Chapter One: Approach

Hinda Farsight awoke to the sound of shouting.

For a moment she panicked. It was very late at night (or rather, very early in the morning) and only the tiny Fourth Watch was on duty; Second was sleeping, and Third was usually winding down it's after-duty activities by now. Shouting at night was an indicator of danger, or else of an impending brawl. But these shouts were not ones of panic or anger...

Hinda rubbed her eyes, and looked at the clock; it was not quite four, but having been born into a First Watch family, it meant that it was nearly time for her to wake up anyway. The fifteen-year-old quickly donned some light working clothes and ran up onto the deck.

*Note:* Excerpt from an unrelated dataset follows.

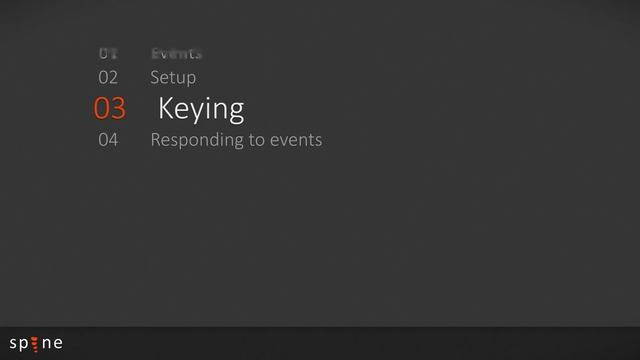
Task: Open the Responding to events chapter
Action: 236,140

Not even the faintest stirrings of sunlight brightened the starry sky, but the deck was brightly lit by the running-lights. Aside from the pilot and navigator on the bridge and a few others with vital duties, the Fourth Watch of the Osprey Striking, along with awakened members of the other three Shifts, lined the rails, staring and yelling cheerfully into the darkness. To starboard and to port, there were the running-lights of other ships, and their crews were shouting back.

"Hinda!" The voice of her younger brother Onar rang out over the others. "Over here!"

Hinda ran over to the railing. She was of an age where having a younger brother was an embarrassment at best, but under the circumstances she was willing to tolerate him. "Who are they?"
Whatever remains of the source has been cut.